Print the lines of the records that run from the line containing "The width and" through the line containing "Action: (488, 40)", with both lines included and nothing else.

▸ **SOURCE DATA**:
--*--

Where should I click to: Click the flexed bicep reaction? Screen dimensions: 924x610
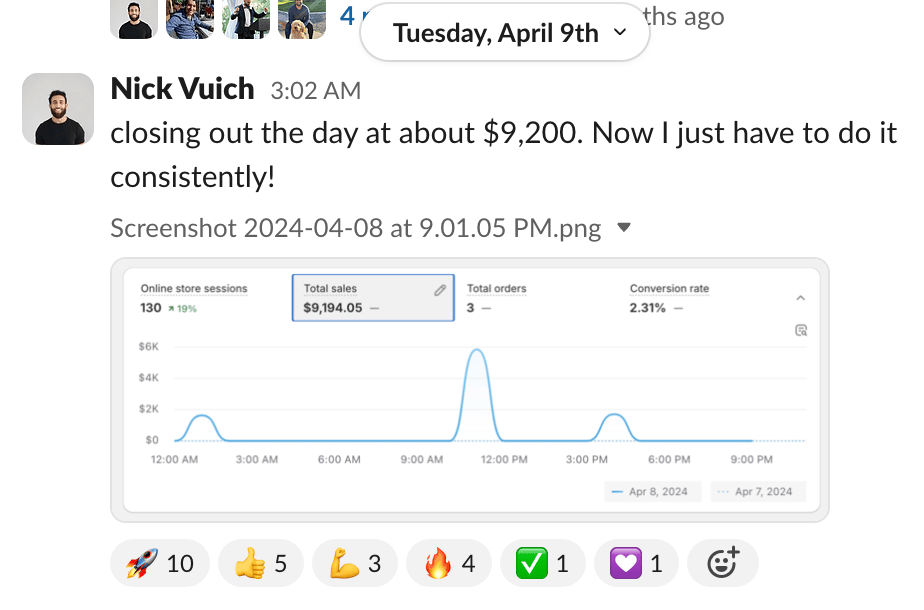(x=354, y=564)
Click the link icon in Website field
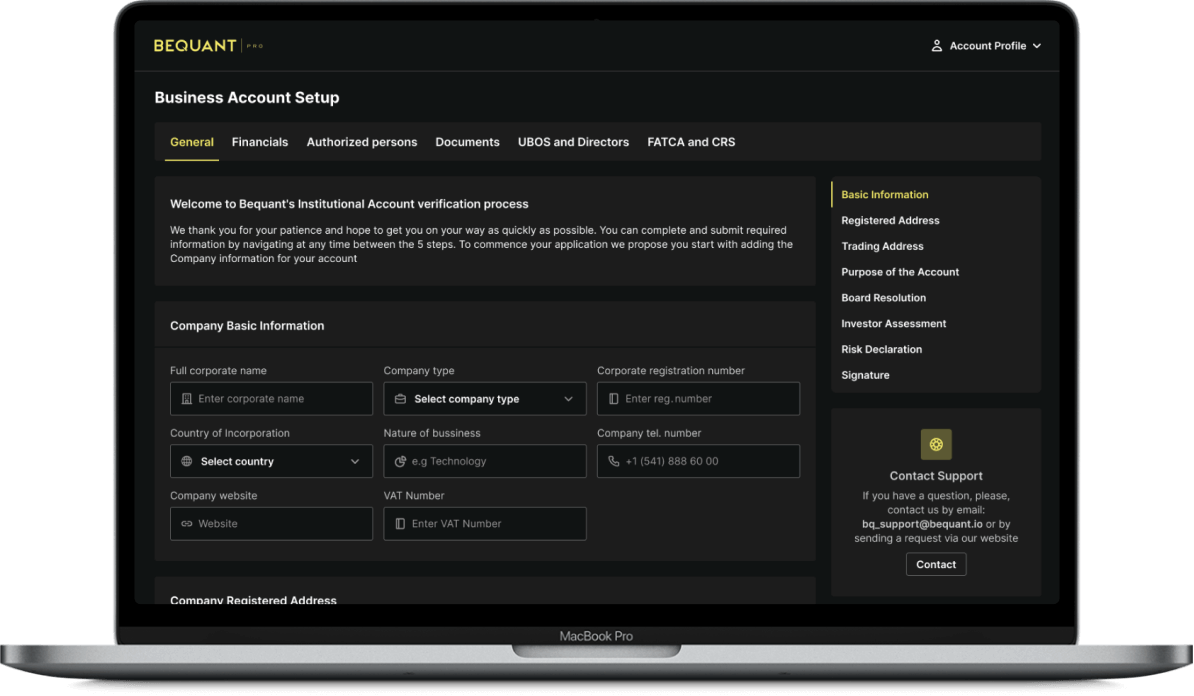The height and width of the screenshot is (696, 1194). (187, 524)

--*--

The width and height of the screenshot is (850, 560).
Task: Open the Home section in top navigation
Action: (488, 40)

--*--

▸ **THE COMPLETED TASK**:
The width and height of the screenshot is (850, 560).
Task: Open the Home section in top navigation
Action: (488, 40)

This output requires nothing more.